If you reduce the ITER count to say 1, I think this will go away, further suggesting this is a timeout issue (since that affects no other aspect of code behavior). If you reduce the ITER count, then learn to use the profiler(s) available to you, you can monitor kernel execution time, and then repeat with larger ITER counts until it starts failing. Should be around 2s kernel duration.

Or you can build kernel timing directly into the code, and do a similar experiment, although windows WDDM can get in the way here too.

The modification to the shared memory dimension that makes the issue go away somehow is affecting kernel duration.
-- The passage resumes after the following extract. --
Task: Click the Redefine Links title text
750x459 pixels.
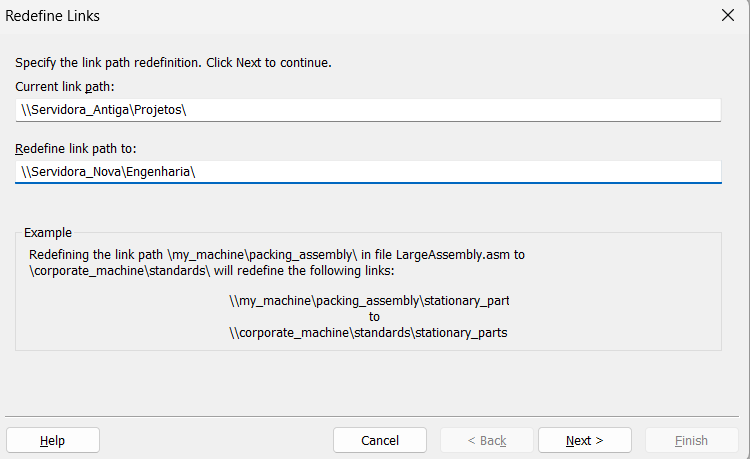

For example, it may be affecting the complexity of indexing calculations.

Thank you for the quick response!

Yes, I use Windows, and it is possible that it is due to WDDM TDR timeout.

This kernel is just a part of a bigger kernel, but I narrowed error to the fragment I posted.
However, it’s strange that the error does not happen when I change the size of the shared memory ([GROUP_ID][BLOCK_ID][WORD_ID + 1] → [GROUP_ID][BLOCK_ID][WORD_ID]. Also, when I change the type “size_t” to “unsigned” then the error disappears (in posted kernel, not in the bigger).

Really strange

I directly addressed this topic in my previous response. I suspect it is affecting kernel execution time. The last dimension you are changing is the “column” dimension, i.e. the width of the fixed-size array. The compiler will generate indexing calculations off of that dimension specifically. Changing it from a power-of-two to 17 could definitely have a substantial impact on the complexity of indexing calculations (for example introducing an actual integer division or multiplication operation where previously there was none).

That is switching from a 64-bit type to a 32-bit type. So, building off the previous argument, if I have to do 64-bit integer division or multiplication, it’s going to take longer than 32-bit.

If you are bouncing right around the TDR limit, there are probably all sorts of tweaks like this that could pop you over the limit or drop you under the limit.

Thank you, txbob! My case is resolved. Next for those, who’s interested in details.

I have had very similar issue on Windows 10 with GeForce 840M while working with JCuda via my own Java API. The problem always looked like as code allocated more memory than some supposed “internal limit” (250 MB via cudaHostAlloc or 500Mb via cuMemAlloc, real device limit was found 1,772,542,361 bytes). Allocation went fine but kernel failed at run time, as described in posts above. But my “reason” appears not true.

After TDM was reset to 10 seconds, the problem has gone. Below is a log for a test that previously failed with default TDM=2s. As one can see, code allocated about 1.5 GB and processed it more than 7 (6 for kernel) seconds. 2 seconds were obviously not enough.

Allocated input field memory of 11 520 000 bytes <== cudaHostAlloc 
Stuffed input field memory
Allocated matrix memory of 1 474 560 000 bytes <== cuMemAlloc
Stuffed matrix memory
Allocated output field memory of 11 520 000 bytes <== cudaHostAlloc 
Loaded module "/ptx/FlatMatrix4D_0.ptx"
Obtained module function "compute"
Constant module memory "size" has size of 16 bytes
Copied 16 bytes to static memory
Launching the kernel
The kernel finished. <== cuCtxSynchronize
Test PASSED in 7 382 601 453(6 039 020 606) ns

Offtopic: Java 8 on i7-4510U CPU runs same matrix 3x times faster after 4D matrix array was replaced by flat 1D array in Java. I observe Java runtime enforced multithreading internally so computing goes to all 4 CPU cores. GPU has 3 SM’s with 128(2048?) thread limit for each. To compare, before flattening, GPU took only 24% of CPU time and I was so happy :) A time to investigate it.